In a tit-for-tat response, Chinese Foreign Ministry spokesperson Wang Wenbin said on Monday that the US threats of taking action against Chinese tech companies have exposed the US' hypocrisy in maintaining its so-called freedoms and violated the WTO's nondiscrimination principle. 

"China firmly opposes discriminatory US policies against Chinese software companies and its tendency to generalize the concept of national security, make guilty presumptions without evidence and politicize economic issues," Wang said.

The US' restrictions on Chinese companies have stirred up angry sentiments among Chinese netizens, who vented their dissatisfaction at comments left under the latest posts of the US Embassy in China on China's social media platforms.

"The US claims that the freedoms inherited from its market economy has an overwhelming edge… and its government won't wantonly interfere in normal market activities between companies. Is this slapping its own face?" a netizen wrote on Monday.

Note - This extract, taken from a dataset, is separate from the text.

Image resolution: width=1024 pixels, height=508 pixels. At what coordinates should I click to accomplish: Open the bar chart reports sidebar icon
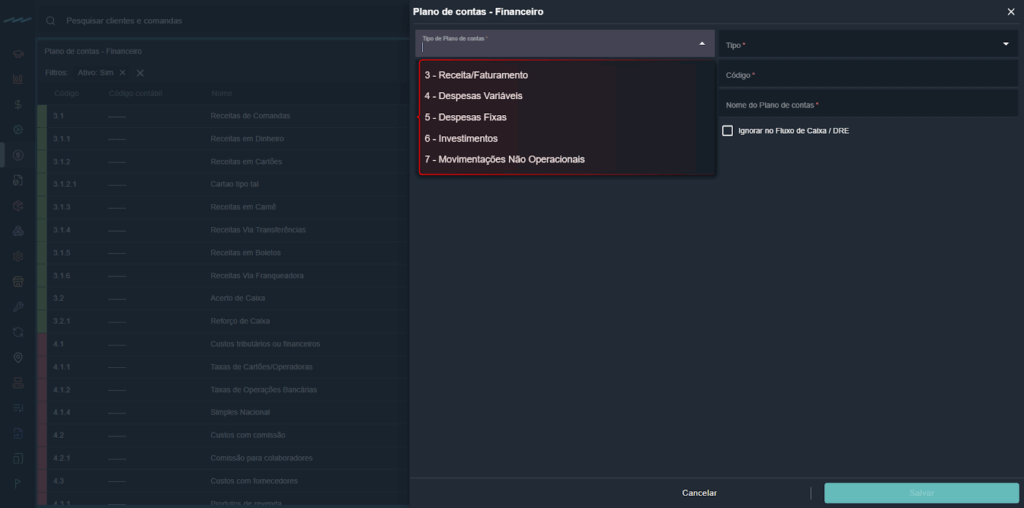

Another Chinese netizen urged other countries to be cautious when cooperating with the US, as "the country has been kidnapped by politics and is the foremost rule-breaker in the world."

After the US shut down the Chinese consulate in Houston, the US Embassy's Weibo account attracted a substantial amount of daily traffic from Chinese netizens, who jeered at the hypocrisy and double standards shown by the Trump Administration with the platform becoming a barometer of Chinese public opinion.

Risk factor

Zhou said Chinese tech companies that have ambitions to explore international markets should treat Huawei as an example, although there is a difference between the telecommunications giant that provides both hardware and software, and other "pure" software firms.

"All Chinese firms should learn from Huawei, which has proven to be a rock that has cracked the many eggs that the US has thrown upon it," Zhou said, noting Huawei's secret is that it has long prepared for a rainy day scenario and emphasized mastering core technologies.

A tech war is ultimately about a talent war. Yi Beichen, a veteran mobile internet observer, told the Global Times on Monday that amid the narrowed scope of China-US education cooperation, there is chance that the best talent for the next decade may come out of the Chinese mainland, the forefront of global technological innovation.

Chen Da, an executive director with Shanghai-based Anlan Capital, said it is a remarkable sign of progress to see a Chinese software firm engage in a turf fight with a US tech giant such as Facebook.

However, Chen, who is familiar with the landscape of Chinese tech firms in the US, said Chinese companies should never, in their overseas expansion, overlook compliance issues so that no potential legal loopholes are left to be explored by others given the rising headwinds of the China-US tech war.